Wealth, Income and Value
After lunch, David Fishman (independent researcher and consultant) discussed wealth, income and value. David offers an unequivocal value measure, explores the links between wealth, income and value, as well as their implications for a UBI.
David opens his talk by defining these three concepts – a surprisingly challenging task. Wealth is the value of financial assets, plus real assets, minus their debts. Personal wealth, or net worth, is the value of the assets owned by individuals net of their debts. David notes, however, that the definition of wealth incorporates “value” that (in this context) refers to the market price or marketable value – something that may appear circular, but just stands for monetary amount. Breaking wealth down further, David explains how non-financial wealth (or ‘real’ assets’), such as buildings and land, can be seen as wealth from the past. Whereas financial wealth, such as equities and bonds, can be seen as wealth from the future.
Turning his attention to value, David describes its three foundations: value; value-exchange; and, use-value.
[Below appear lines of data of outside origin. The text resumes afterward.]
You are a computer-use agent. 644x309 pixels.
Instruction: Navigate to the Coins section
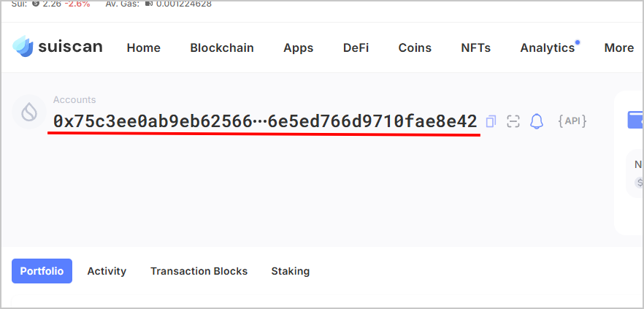point(415,47)
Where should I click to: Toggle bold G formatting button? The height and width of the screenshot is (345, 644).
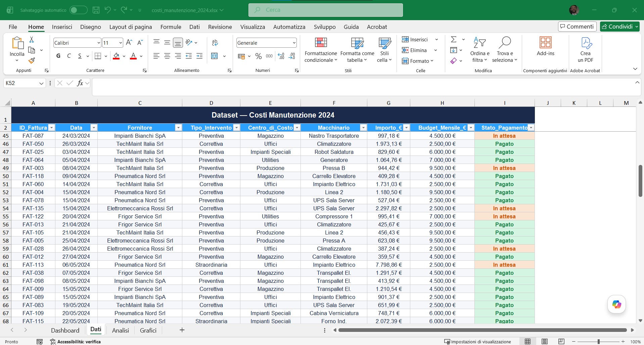coord(58,56)
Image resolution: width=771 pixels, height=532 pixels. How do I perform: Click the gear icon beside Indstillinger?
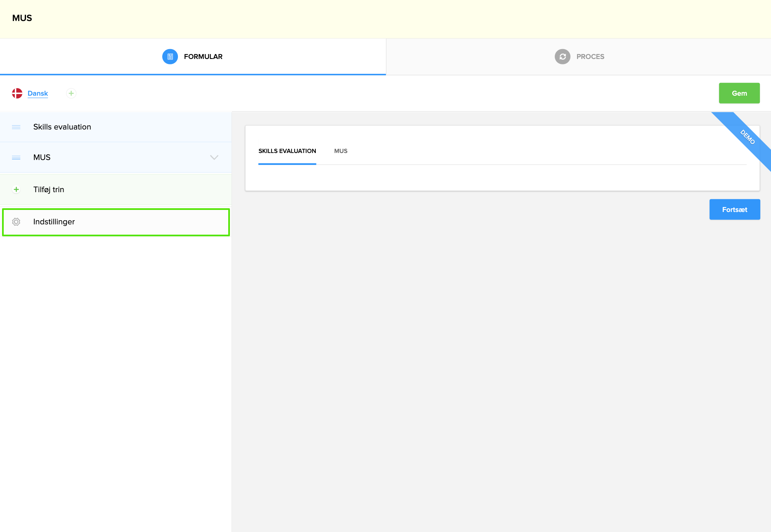click(x=16, y=222)
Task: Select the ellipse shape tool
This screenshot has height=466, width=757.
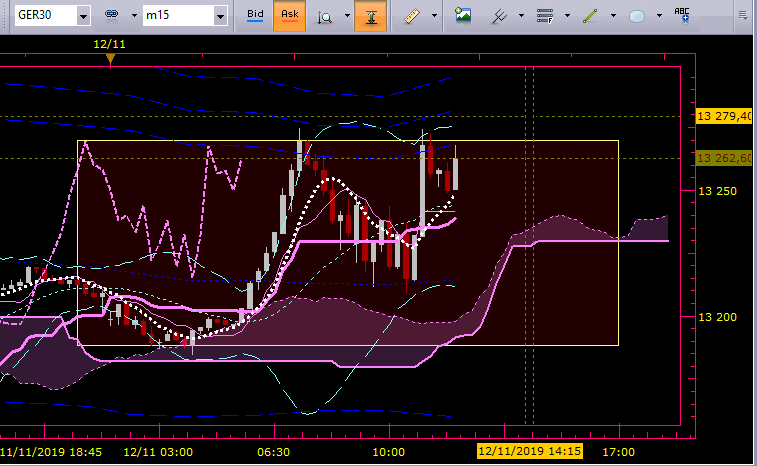Action: (x=637, y=16)
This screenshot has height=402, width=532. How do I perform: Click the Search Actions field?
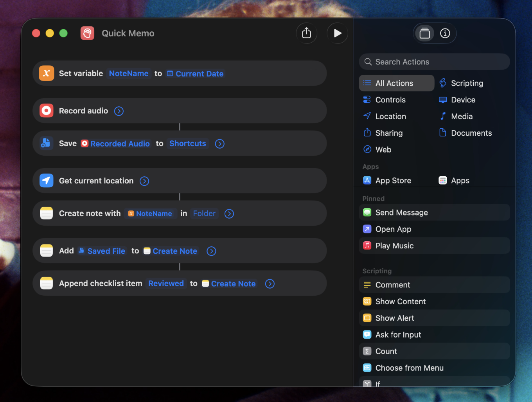(434, 62)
Similarly to wealth, the foundations of value can also be seen through the chronoscopic perspective of past, present, and future. He then explores the two triads of value and time, the valuing of assets, capital, and measures of valuation – illustrating the complexity involved when attempting to define intangible economic concepts – before turning his attention to how these concepts relate to UBI.
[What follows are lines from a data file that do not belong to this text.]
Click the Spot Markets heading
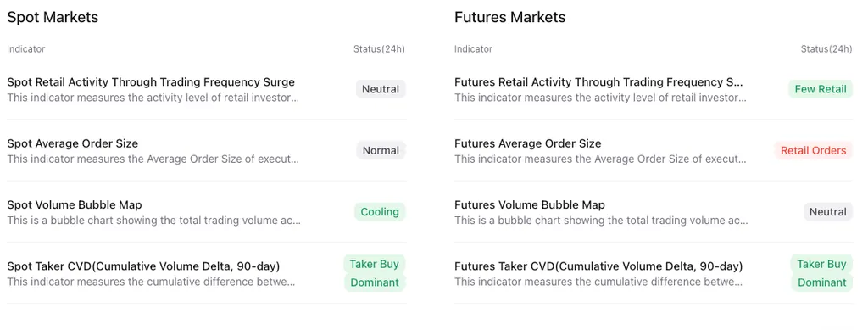Image resolution: width=868 pixels, height=330 pixels. (x=53, y=17)
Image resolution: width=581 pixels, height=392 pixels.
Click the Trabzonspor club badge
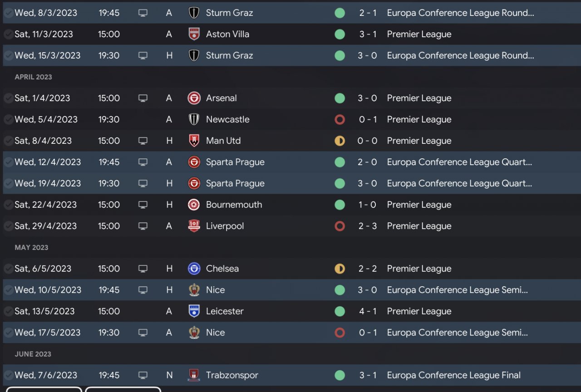pos(194,375)
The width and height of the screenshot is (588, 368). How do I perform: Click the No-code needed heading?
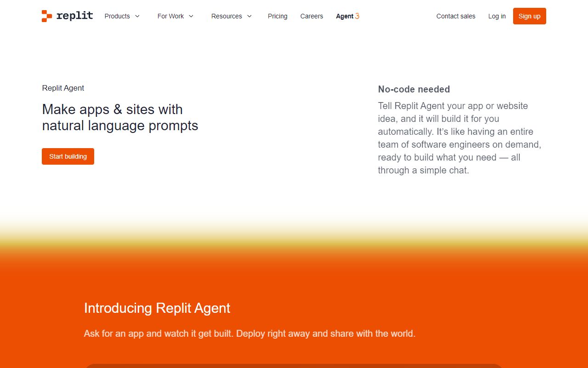(413, 89)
David presents a hypothetical basic income scheme in the UK that consists of an annual payment of £10k for everyone aged 20+ (with half this amount for children and teens). The annual cost of these hypothetical scheme is approximately £600 billion. The net cost, however, is approximately half of this. This £300 billion can be converted to a capital value of £3 trillion, equating to approximately £44k per capita. David acknowledges that, whilst this is a considerable amount of money, it needs to be put into perspective – total personal wealth in the UK is £16 trillion, so the UBI capital value of £3 trillion is less than 20% of this. Nevertheless, we need to ensure we funded a UBI in a way that does not burden future generations. In this regard, David argues that we could focus on the £8 trillion of wealth in the UK that is property and land (i.e., past wealth). He also points out how charities, trusts, and other not-for-profits are (largely) free of any fiscal burden due to tax breaks and subsidies, meaning that they have accumulated large quantities of wealth. He notes how the main site of Downing College itself (the location of our conference) pays £32k in business rates – the same amount as a small, basic restaurant in Cambridge – and its commercial enterprises pay no corporate tax due to offsets. In total, Downing College alone has approximately £230 million in declared net assets.
To close, David summarises how value under capitalism is social and the value of commodities is expressed in money – value, whether abstract or concrete, cannot appear directly, but can only arise through the exchange of money.